Bahezre (le), sr. de Tananguen et de Lanlay, en Plésidy, — de Mesfantan, — du Cosquer, en Bourbriac, — de Kerfichant, en Duault, — de Créamblay, en Maël-Pestivien. Ancienne extraction. — Huit générations en 1669 et maintenu par arrêt du Parlement en 1675. — Réformes et montres de 1447 à 1562, en Plésidy et Bourbriac, évêché de Tréguier, Duault, évêché de Cornouailles. Blason : D'argent, au lion de gueules, armé et lampassé de sable. La famille Le Bahezre a produit : Henri, qui prête serment de fidélité au duc, entre les nobles de Tréguier, en 1437. — Rolland, qui épouse, vers 1447, Sibille Le Carrer, de la maison de Bringolo. — Prigent, abbé de Sainte-Croix de Guingamp de 1418 à 1437, date de sa mort. La branche de Kerfichant, fondue en 1623 dans Fleuriot, par le mariage de Claude, sr. de Kerlouët, de Keriel et de la Saudraye, avec demoiselle Fiacre Le Bahezre [Note : René Fleuriot, père de Claude, a laissé un journal manuscrit, dont l'original appartient aux Archives des Côtes-du-Nord (aujourd'hui Côtes-d'Armor), et qui a été publié par M. Anatole de Barthélémy dans le Cabinet historique (t. XXIV, pp. 99 à 117). « Le dimanche 19 novembre 1623, dit le journal, mon fils aisné espousa damoiselle Fiacre Le Bahezre, dame héritière de Kerfichan-Rosvillou, en l'église trévialle de Saint-Servès Parc-Duot ». Fiacre mourut le 1er août 1626, et Claude Fleuriot épousa en deuxièmes noces Gillette de Coëtlogon].
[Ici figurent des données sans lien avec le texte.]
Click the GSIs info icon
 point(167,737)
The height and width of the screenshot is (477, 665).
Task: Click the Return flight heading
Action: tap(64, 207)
A la "montre" (réunion de tous les hommes d'armes) de Tréguier de 1481, on comptabilise la présence de 20 nobles à Plésidy (il y en avait 23 en 1426) :

Geoffroy ABIOU (5 livres de revenu) : porteur d’une brigandine et comparaît armé d’une vouge ;

Henry BERNARD (15 livres de revenu) : porteur d’une brigandine et comparaît en archer ;

Prigent BERNARD : défaillant ;

Pean GOURMEL (15 livres de revenu) : porteur d’une brigandine et comparaît en archer ;

Bertrand JEGOU (10 livres de revenu) : porteur d’une brigandine et comparaît en archer ;

Guillemet JEGOU (5 livres de revenu) : porteur d’une brigandine et comparaît armé d’une pertuisane ;

Nicolas KERMOYSAN (30 livres de revenu) : porteur d’une brigandine et comparaît en archer ;

Roland LE BAHEZRE de Tennanguin (25 livres de revenu) : porteur d’une brigandine et comparaît en archer ;

Roland LE BRETON (7 livres de revenu) : porteur d’une brigandine et comparaît armé d’une vouge ;

Prigent LE COLOSSUES (10 livres de revenu) : porteur d’une brigandine et comparaît en archer ;

Pierre LOSTIS (10 livres de revenu) : porteur d’une brigandine et comparaît armé d’une pertuisane ;

Jehan OLLIVIER (3 livres de revenu) : porteur d’une brigandine et comparaît armé d’une pertuisane ;

Yvon PEAN (15 livres de revenu) : porteur d’une brigandine et comparaît en archer ;

Bertrand PERENNES (10 livres de revenu) : porteur d’une brigandine et comparaît armé d’une pertuisane ;

Robin PERENNES (5 livres de revenu) : porteur d’une brigandine et comparaît en archer ;

Prigent PERSON (3 livres de revenu) : porteur d’une brigandine et comparaît armé d’une vouge ;

Roland PEZRON de Toul an Gollet (20 livres de revenu) : porteur d’une brigandine et comparaît armé d’une pertuisane ;

François PRIGENT (40 livres de revenu) : porteur d’une brigandine et comparaît armé d’une vouge ;

Guillaume RIVALLEN (3 livres de revenu) : porteur d’une brigandine et comparaît armé d’une pertuisane ;

Roland RIVALLEN (5 livres de revenu) : porteur d’une brigandine et comparaît armé d’une vouge.